2. Indikator yang Paling Mempengaruhi Produktivitas:
Pemanfaatan teknologi digital untuk kontrol proyek real-time.
Tenaga kerja berpengalaman dan termotivasi.
Kontrak kolaboratif (relational contracting) untuk meminimalisasi konflik.
Perencanaan mutu dan pengawasan proyek yang ketat.
Studi Kasus: Relevansi Praktis di Lapangan
Pada proyek perumahan skala menengah di Queensland, penerapan sistem digitalisasi proyek berbasis BIM dan dashboard waktu nyata berhasil mengurangi keterlambatan proyek sebesar 15%. Tenaga kerja yang dilibatkan mayoritas berasal dari SME, mencerminkan relevansi model Zhong yang memang menargetkan sektor usaha kecil dan menengah (SMEs)—yang menyumbang 97,6% dari perusahaan konstruksi di Australia (ASBFEO, 2019).
Nilai Tambah dan Kritik
A. Kekuatan Penelitian:
Menggunakan pendekatan kausal, bukan hanya korelasional.
Memfokuskan pada SMEs, yang selama ini kurang mendapat sorotan.
Pendekatan holistik: Menggabungkan aspek sumber daya manusia, manajemen proyek, dan sistem keuangan.
B. Kelemahan dan Catatan:
Generalisasi terbatas: Data dominan berasal dari Queensland dan anggota dua asosiasi profesi.
Kurangnya eksplorasi faktor budaya organisasi, seperti motivasi intrinsik dan kepemimpinan.

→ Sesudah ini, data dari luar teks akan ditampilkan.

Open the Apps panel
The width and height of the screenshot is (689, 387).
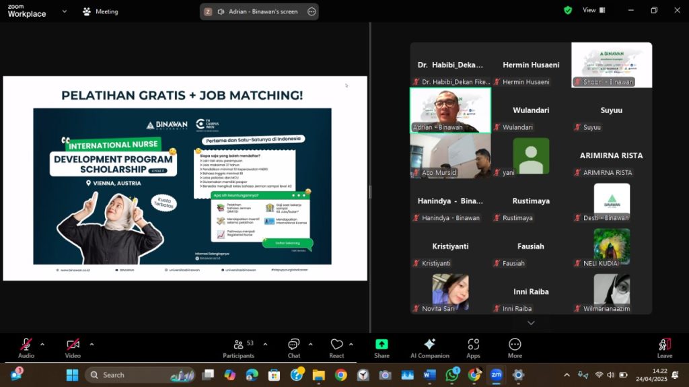tap(473, 347)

Ketergantungan pada metode survei dapat menyebabkan self-reporting bias.
Perbandingan dengan Studi Lain
Zhong melampaui pendekatan Zhang et al. (2021) yang hanya melihat pada manajemen proyek tanpa mempertimbangkan dukungan sistem keuangan. Studi ini juga lebih komprehensif dibanding Durdyev et al. (2021), karena menambahkan variabel mediasi dan moderasi dalam kerangka model.
Implikasi Praktis bagi Industri
Bagi pelaku industri konstruksi, model Zhong dapat diterapkan untuk:
Pemetaan risiko proyek secara lebih akurat.
Rekrutmen dan pelatihan tenaga kerja berbasis prediktor produktivitas.
Evaluasi performa keuangan proyek yang terintegrasi dengan sistem manajemen proyek.
Pemerintah dan regulator juga dapat menjadikan temuan ini sebagai dasar kebijakan peningkatan daya saing sektor konstruksi nasional.
Kesimpulan
Tesis Meiqiong Zhong memberikan sumbangan penting dalam memahami dan meningkatkan produktivitas konstruksi di Australia. Dengan pendekatan struktural yang komprehensif dan berbasis data, model ini dapat menjadi acuan praktis bagi perusahaan konstruksi, regulator, maupun akademisi dalam menyusun strategi peningkatan produktivitas yang terukur dan efektif.